_Aim of the exercise_:
Take every entry below and copy it out word for word.

_Provided data_:
___

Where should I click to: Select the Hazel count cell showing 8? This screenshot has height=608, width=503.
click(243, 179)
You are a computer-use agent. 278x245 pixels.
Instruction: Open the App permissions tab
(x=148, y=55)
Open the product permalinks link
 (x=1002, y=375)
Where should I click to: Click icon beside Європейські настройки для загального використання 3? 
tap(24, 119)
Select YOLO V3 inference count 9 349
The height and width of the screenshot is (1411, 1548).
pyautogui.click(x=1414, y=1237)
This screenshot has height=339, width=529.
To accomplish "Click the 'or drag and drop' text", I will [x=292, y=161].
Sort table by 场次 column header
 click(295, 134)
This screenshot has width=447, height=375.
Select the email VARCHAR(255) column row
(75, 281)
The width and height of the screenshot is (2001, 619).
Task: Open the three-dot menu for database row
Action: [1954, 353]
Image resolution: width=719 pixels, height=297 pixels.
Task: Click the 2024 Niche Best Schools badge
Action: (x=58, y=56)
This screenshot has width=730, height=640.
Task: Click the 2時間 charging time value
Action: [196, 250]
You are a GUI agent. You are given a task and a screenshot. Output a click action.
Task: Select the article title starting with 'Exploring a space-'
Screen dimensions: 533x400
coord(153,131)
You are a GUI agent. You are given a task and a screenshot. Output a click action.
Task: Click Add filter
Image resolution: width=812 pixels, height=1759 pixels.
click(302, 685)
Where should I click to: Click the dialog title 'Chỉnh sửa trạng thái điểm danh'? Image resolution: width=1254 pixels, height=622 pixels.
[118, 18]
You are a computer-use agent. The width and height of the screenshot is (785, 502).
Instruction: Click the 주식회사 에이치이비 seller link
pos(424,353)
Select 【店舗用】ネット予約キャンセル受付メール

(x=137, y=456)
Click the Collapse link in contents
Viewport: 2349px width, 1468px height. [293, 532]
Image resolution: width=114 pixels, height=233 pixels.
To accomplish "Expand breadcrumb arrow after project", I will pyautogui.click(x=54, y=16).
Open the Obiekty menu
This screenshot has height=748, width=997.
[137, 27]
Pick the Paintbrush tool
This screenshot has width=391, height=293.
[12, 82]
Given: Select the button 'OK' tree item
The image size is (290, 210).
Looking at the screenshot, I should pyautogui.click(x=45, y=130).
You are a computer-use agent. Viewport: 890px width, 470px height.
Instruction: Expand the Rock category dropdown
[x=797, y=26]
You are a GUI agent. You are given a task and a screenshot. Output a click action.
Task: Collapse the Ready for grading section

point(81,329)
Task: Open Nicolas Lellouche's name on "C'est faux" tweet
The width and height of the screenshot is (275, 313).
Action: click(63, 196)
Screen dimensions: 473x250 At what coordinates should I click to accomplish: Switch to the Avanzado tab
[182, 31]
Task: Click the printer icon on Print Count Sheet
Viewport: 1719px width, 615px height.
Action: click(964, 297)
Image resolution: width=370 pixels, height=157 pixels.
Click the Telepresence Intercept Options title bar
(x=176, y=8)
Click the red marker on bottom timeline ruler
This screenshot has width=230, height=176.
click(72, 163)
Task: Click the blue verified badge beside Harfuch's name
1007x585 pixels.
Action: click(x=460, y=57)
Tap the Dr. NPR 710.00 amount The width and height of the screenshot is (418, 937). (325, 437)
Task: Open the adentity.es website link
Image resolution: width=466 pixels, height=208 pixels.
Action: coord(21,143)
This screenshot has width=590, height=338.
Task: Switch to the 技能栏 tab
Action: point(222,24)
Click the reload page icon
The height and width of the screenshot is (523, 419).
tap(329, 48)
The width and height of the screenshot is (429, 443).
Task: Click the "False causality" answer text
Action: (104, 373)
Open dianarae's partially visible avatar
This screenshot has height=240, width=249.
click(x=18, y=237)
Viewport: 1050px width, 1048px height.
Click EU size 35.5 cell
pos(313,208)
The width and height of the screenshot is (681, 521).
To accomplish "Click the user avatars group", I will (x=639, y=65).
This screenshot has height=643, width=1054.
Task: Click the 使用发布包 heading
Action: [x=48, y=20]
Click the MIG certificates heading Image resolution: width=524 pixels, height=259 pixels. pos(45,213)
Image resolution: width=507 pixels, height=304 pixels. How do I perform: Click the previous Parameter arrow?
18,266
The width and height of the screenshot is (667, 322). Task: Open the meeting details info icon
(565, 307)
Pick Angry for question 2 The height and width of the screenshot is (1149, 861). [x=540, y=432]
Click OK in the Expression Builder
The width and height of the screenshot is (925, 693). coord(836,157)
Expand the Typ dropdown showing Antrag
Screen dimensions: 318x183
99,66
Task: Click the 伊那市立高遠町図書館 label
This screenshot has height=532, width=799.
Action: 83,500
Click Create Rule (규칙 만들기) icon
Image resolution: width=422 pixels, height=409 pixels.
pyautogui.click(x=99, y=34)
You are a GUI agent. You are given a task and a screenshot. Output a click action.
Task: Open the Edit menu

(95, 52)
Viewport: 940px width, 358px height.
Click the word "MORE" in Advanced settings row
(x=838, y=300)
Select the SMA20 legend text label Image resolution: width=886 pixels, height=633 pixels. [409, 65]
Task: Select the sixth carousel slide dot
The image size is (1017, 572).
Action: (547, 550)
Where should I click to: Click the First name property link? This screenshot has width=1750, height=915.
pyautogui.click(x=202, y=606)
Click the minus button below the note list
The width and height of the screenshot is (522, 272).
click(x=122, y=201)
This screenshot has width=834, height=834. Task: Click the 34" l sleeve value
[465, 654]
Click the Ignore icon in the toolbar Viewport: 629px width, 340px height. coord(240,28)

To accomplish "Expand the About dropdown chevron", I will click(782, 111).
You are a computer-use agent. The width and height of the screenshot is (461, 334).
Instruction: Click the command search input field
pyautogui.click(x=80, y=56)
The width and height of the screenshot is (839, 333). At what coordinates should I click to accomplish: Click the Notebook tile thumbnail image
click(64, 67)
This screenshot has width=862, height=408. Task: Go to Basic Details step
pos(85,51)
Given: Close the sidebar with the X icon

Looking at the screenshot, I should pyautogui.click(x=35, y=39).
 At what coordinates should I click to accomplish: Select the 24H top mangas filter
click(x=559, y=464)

___

_Result of the task_:
Where should I click to: Select the Hazel count cell showing 8? This screenshot has height=608, width=503.
click(243, 179)
You are a computer-use agent. 278x245 pixels.
Instruction: Open the App permissions tab
(x=148, y=55)
Open the product permalinks link
 (x=1002, y=375)
Where should I click to: Click icon beside Європейські настройки для загального використання 3? 
tap(24, 119)
Select YOLO V3 inference count 9 349
The height and width of the screenshot is (1411, 1548).
pyautogui.click(x=1414, y=1237)
This screenshot has height=339, width=529.
To accomplish "Click the 'or drag and drop' text", I will [x=292, y=161].
Sort table by 场次 column header
 click(295, 134)
This screenshot has width=447, height=375.
Select the email VARCHAR(255) column row
(75, 281)
The width and height of the screenshot is (2001, 619).
Task: Open the three-dot menu for database row
Action: [1954, 353]
Image resolution: width=719 pixels, height=297 pixels.
Task: Click the 2024 Niche Best Schools badge
Action: (x=58, y=56)
This screenshot has width=730, height=640.
Task: Click the 2時間 charging time value
Action: [196, 250]
You are a GUI agent. You are given a task and a screenshot. Output a click action.
Task: Select the article title starting with 'Exploring a space-'
Screen dimensions: 533x400
coord(153,131)
You are a GUI agent. You are given a task and a screenshot. Output a click action.
Task: Click Add filter
Image resolution: width=812 pixels, height=1759 pixels.
click(302, 685)
Where should I click to: Click the dialog title 'Chỉnh sửa trạng thái điểm danh'? Image resolution: width=1254 pixels, height=622 pixels.
[118, 18]
You are a computer-use agent. The width and height of the screenshot is (785, 502).
Instruction: Click the 주식회사 에이치이비 seller link
pos(424,353)
Select 【店舗用】ネット予約キャンセル受付メール

(x=137, y=456)
Click the Collapse link in contents
Viewport: 2349px width, 1468px height. [293, 532]
Image resolution: width=114 pixels, height=233 pixels.
To accomplish "Expand breadcrumb arrow after project", I will pyautogui.click(x=54, y=16).
Open the Obiekty menu
This screenshot has height=748, width=997.
[137, 27]
Pick the Paintbrush tool
This screenshot has width=391, height=293.
[12, 82]
Given: Select the button 'OK' tree item
The image size is (290, 210).
Looking at the screenshot, I should pyautogui.click(x=45, y=130).
You are a computer-use agent. Viewport: 890px width, 470px height.
Instruction: Expand the Rock category dropdown
[x=797, y=26]
You are a GUI agent. You are given a task and a screenshot. Output a click action.
Task: Collapse the Ready for grading section

point(81,329)
Task: Open Nicolas Lellouche's name on "C'est faux" tweet
The width and height of the screenshot is (275, 313).
Action: click(63, 196)
Screen dimensions: 473x250 At what coordinates should I click to accomplish: Switch to the Avanzado tab
[182, 31]
Task: Click the printer icon on Print Count Sheet
Viewport: 1719px width, 615px height.
Action: click(964, 297)
Image resolution: width=370 pixels, height=157 pixels.
Click the Telepresence Intercept Options title bar
(x=176, y=8)
Click the red marker on bottom timeline ruler
This screenshot has width=230, height=176.
click(72, 163)
Task: Click the blue verified badge beside Harfuch's name
1007x585 pixels.
Action: click(x=460, y=57)
Tap the Dr. NPR 710.00 amount The width and height of the screenshot is (418, 937). (325, 437)
Task: Open the adentity.es website link
Image resolution: width=466 pixels, height=208 pixels.
Action: coord(21,143)
This screenshot has width=590, height=338.
Task: Switch to the 技能栏 tab
Action: point(222,24)
Click the reload page icon
The height and width of the screenshot is (523, 419).
tap(329, 48)
The width and height of the screenshot is (429, 443).
Task: Click the "False causality" answer text
Action: (104, 373)
Open dianarae's partially visible avatar
This screenshot has height=240, width=249.
click(x=18, y=237)
Viewport: 1050px width, 1048px height.
Click EU size 35.5 cell
pos(313,208)
The width and height of the screenshot is (681, 521).
To accomplish "Click the user avatars group", I will (x=639, y=65).
This screenshot has height=643, width=1054.
Task: Click the 使用发布包 heading
Action: [x=48, y=20]
Click the MIG certificates heading Image resolution: width=524 pixels, height=259 pixels. pos(45,213)
Image resolution: width=507 pixels, height=304 pixels. How do I perform: Click the previous Parameter arrow?
18,266
The width and height of the screenshot is (667, 322). Task: Open the meeting details info icon
(565, 307)
Pick Angry for question 2 The height and width of the screenshot is (1149, 861). [x=540, y=432]
Click OK in the Expression Builder
The width and height of the screenshot is (925, 693). coord(836,157)
Expand the Typ dropdown showing Antrag
Screen dimensions: 318x183
99,66
Task: Click the 伊那市立高遠町図書館 label
This screenshot has height=532, width=799.
Action: 83,500
Click Create Rule (규칙 만들기) icon
Image resolution: width=422 pixels, height=409 pixels.
pyautogui.click(x=99, y=34)
You are a GUI agent. You are given a task and a screenshot. Output a click action.
Task: Open the Edit menu

(95, 52)
Viewport: 940px width, 358px height.
Click the word "MORE" in Advanced settings row
(x=838, y=300)
Select the SMA20 legend text label Image resolution: width=886 pixels, height=633 pixels. [409, 65]
Task: Select the sixth carousel slide dot
The image size is (1017, 572).
Action: (547, 550)
Where should I click to: Click the First name property link? This screenshot has width=1750, height=915.
pyautogui.click(x=202, y=606)
Click the minus button below the note list
The width and height of the screenshot is (522, 272).
click(x=122, y=201)
This screenshot has width=834, height=834. Task: Click the 34" l sleeve value
[465, 654]
Click the Ignore icon in the toolbar Viewport: 629px width, 340px height. coord(240,28)

To accomplish "Expand the About dropdown chevron", I will click(782, 111).
You are a computer-use agent. The width and height of the screenshot is (461, 334).
Instruction: Click the command search input field
pyautogui.click(x=80, y=56)
The width and height of the screenshot is (839, 333). At what coordinates should I click to accomplish: Click the Notebook tile thumbnail image
click(64, 67)
This screenshot has width=862, height=408. Task: Go to Basic Details step
pos(85,51)
Given: Close the sidebar with the X icon

Looking at the screenshot, I should pyautogui.click(x=35, y=39).
 At what coordinates should I click to accomplish: Select the 24H top mangas filter
click(x=559, y=464)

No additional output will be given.